Using the CPU

Tutorial

This example demonstrates how to get a ~2x speedup in your code using your CPU's SIMD capabilities.

Consider the point map f:

using GAIO

const σ, ρ, β = 10.0, 28.0, 0.4
function v(x)
    # Some map, here we use the Lorenz equation
    dx = (
           σ * x[2] -    σ * x[1],
           ρ * x[1] - x[1] * x[3] - x[2],
        x[1] * x[2] -    β * x[3]
    )
    return dx
end

# set f as 20 steps of the classic 4th order RK method
f(x) = rk4_flow_map(v, x, 0.01, 20)

Internally, GAIO calls this function on many test points within the various boxes. This means many function calls have to be made. Notably, all of these function calls are independent of one another, meaning that they can be performed in parallel. If your function only uses "basic" instructions, then it is possible to simultaneously apply Single Instructions to Multiple Data (SIMD). This way multiple funnction calls can be made at the same time, increasing performance.
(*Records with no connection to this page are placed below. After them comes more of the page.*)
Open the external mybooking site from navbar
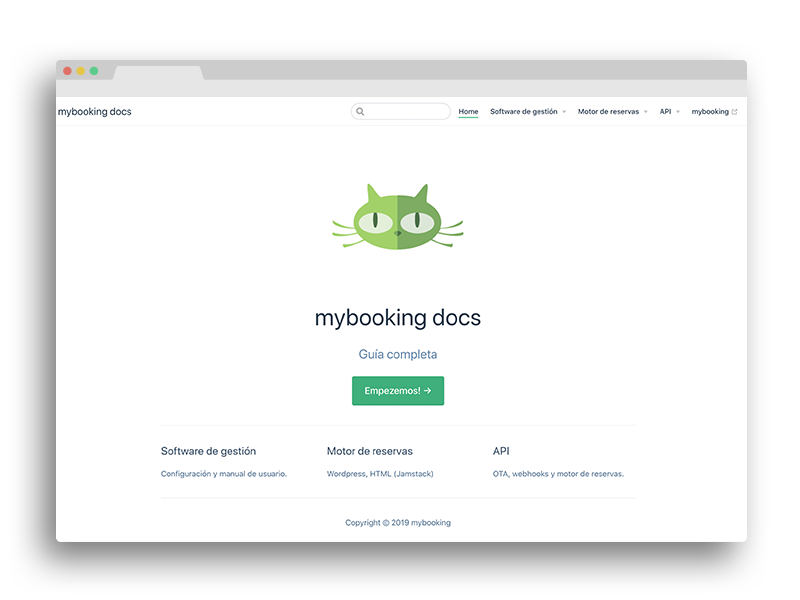The width and height of the screenshot is (800, 600). pos(712,111)
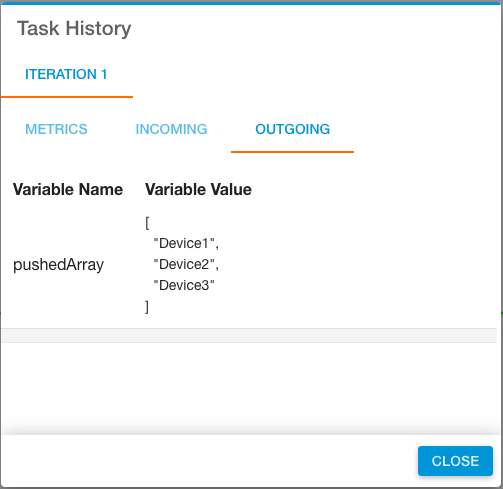Click the Variable Value column header

tap(198, 189)
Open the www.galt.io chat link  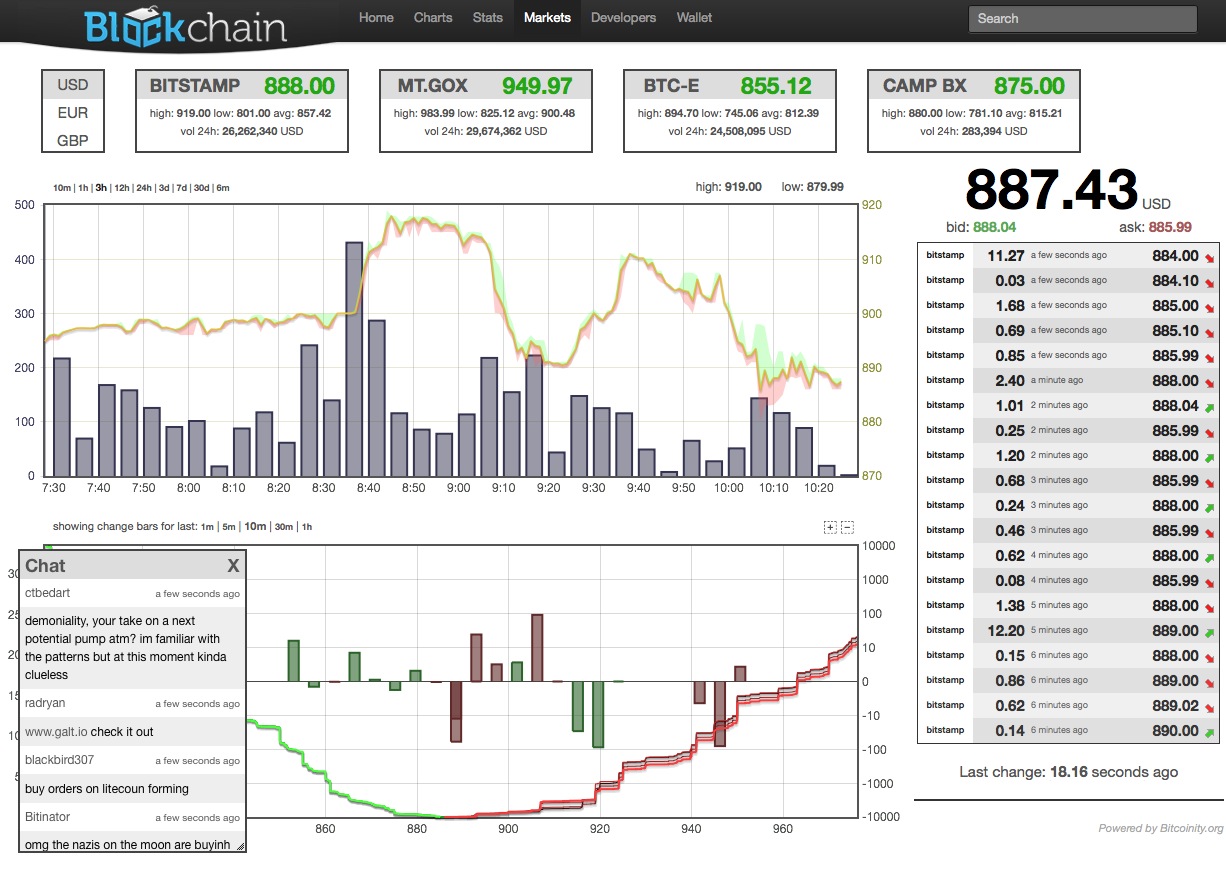[56, 732]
Which instructions are supported?

GAIO.jl uses SIMD.jl to explicitly vectorize operations. To see precisely which instructions are supported, refer to the documentation for SIMD.jl.

All we need to do is load the SIMD.jl package and pass :simd as the second argument to one of the box map constructors, eg. BoxMap(:montecarlo, ...), BoxMap(:grid, ...).

using SIMD

center, radius = (0,0,25), (30,30,30)
Q = Box(center, radius)
P = BoxPartition(Q, (128,128,128))
F = BoxMap(:montecarlo, :simd, f, Q)

x = (sqrt(β*(ρ-1)), sqrt(β*(ρ-1)), ρ-1)
S = cover(P, x)
@time W = unstable_set(F, S)

Using SIMD vectorization, one can roughly double the effective floating point operations per second. For more detail, see [18].

performance metrics

I get MethodError: No method matching f(::StaticArrays.SVector{SIMD.Vec{simd,Float64},N})

If your code returns a MethodError with reference to SIMD.Vec somewhere, this most likely means that your pointmap f uses operations not explicitly supported by SIMD.jl. In this case, one you may need to rewrite sections of f to use only supported operations. For example, consider a "scaled" Lorenz flow map

function v(x_in)
    
    x = x_in ./ sqrt(norm(x_in))

    dx = (
           σ * x[2] -    σ * x[1],
           ρ * x[1] - x[1] * x[3] - x[2],
        x[1] * x[2] -    β * x[3]
    )
    return dx
end

f(x) = rk4_flow_map(v, x)

This code will return a MethodError due to LinearAlgebra.norm. For the $L^2$ norm, this can be manually rewritten as follows:

function v(x_in)
    
    sqnorm = sum(y -> y*y, x_in)
    sqnorm = sqrt(sqrt(sqnorm))

    x = (
        x_in[1] / sqnorm,
        x_in[2] / sqnorm,
        x_in[3] / sqnorm
    )

    dx = (
           σ * x[2] -    σ * x[1],
           ρ * x[1] - x[1] * x[3] - x[2],
        x[1] * x[2] -    β * x[3]
    )
    return dx
end

f(x) = rk4_flow_map(v, x)

Generally, most "simple" functions can be rewritten (if needed) to support SIMD.jl. However, more complicated functions can make rewriting unnecessarily difficult.